Once again, and for the last time, nobody has told you to sell your 85L (I don't know how many times I have to say that, perhaps you have magical reading skills too : ). Nobody has even said this isn't an excellent lens - indeed it is, and produces excellent images in some circumstances. But so will a new 85 f/1.4. No pixie dust, just a combination of lens design and skilled photography.

Anyway, I'll stop hijacking the thread now.


----------



## scyrene (Apr 11, 2017)

vscd said:


> I don't understand the attitude "you can't tell the difference anyway". With this attitude we could all work with a 28-300L. Why primes? Why L-lenses? Only for the red ring porn?



Well even if you can't reliably tell e.g. an image taken with the 85L and another with the 70-200 2.8, the 85L has features that recommend it in some situations - most notably the wider maximum aperture. You're eliding two different points here - the discussion arose from people saying a new 85mm lens won't have some "magic" that the 85L does. Choosing between an 85mm f/1.2 and an 85mm f/1.4 is much trickier than e.g. the 85L and a 28-300L. So we'd look at things that separate them. If this magic can't be reliably identified, then it can't really be used as a recommendation for one over the other. That doesn't mean one lens can be used for all subjects in all situations - nobody has ever made that claim, and it would be ludicrous to do so.

Entries on where items appear:
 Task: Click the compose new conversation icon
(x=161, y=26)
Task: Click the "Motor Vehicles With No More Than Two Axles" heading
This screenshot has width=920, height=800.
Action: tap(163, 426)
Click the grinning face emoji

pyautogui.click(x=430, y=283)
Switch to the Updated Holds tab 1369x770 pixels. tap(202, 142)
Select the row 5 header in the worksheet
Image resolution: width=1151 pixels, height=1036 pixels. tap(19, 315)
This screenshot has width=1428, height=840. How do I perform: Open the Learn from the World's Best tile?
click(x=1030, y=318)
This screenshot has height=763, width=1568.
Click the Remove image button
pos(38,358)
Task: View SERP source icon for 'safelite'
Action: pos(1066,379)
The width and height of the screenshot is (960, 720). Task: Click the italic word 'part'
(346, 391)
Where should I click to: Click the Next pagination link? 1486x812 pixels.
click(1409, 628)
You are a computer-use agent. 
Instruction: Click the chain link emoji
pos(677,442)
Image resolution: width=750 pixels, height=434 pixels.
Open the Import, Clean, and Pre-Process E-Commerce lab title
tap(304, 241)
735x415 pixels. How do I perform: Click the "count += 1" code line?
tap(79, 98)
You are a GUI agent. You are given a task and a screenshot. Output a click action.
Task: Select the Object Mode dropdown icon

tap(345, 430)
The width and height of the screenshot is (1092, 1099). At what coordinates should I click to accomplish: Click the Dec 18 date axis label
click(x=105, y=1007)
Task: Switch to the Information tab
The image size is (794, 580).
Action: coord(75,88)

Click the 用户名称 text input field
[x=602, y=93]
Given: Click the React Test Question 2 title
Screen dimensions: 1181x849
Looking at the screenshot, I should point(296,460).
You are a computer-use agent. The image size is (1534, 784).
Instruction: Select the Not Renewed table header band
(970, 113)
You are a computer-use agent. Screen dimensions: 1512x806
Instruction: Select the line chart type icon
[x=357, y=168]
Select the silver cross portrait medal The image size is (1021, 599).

**Requirements**
Write out the lens discussion again, starting with "Once again, and" and going on through "the thread now.", swapping "pixie dust" for "fairy magic".

**Task response**
Once again, and for the last time, nobody has told you to sell your 85L (I don't know how many times I have to say that, perhaps you have magical reading skills too : ). Nobody has even said this isn't an excellent lens - indeed it is, and produces excellent images in some circumstances. But so will a new 85 f/1.4. No fairy magic, just a combination of lens design and skilled photography.

Anyway, I'll stop hijacking the thread now.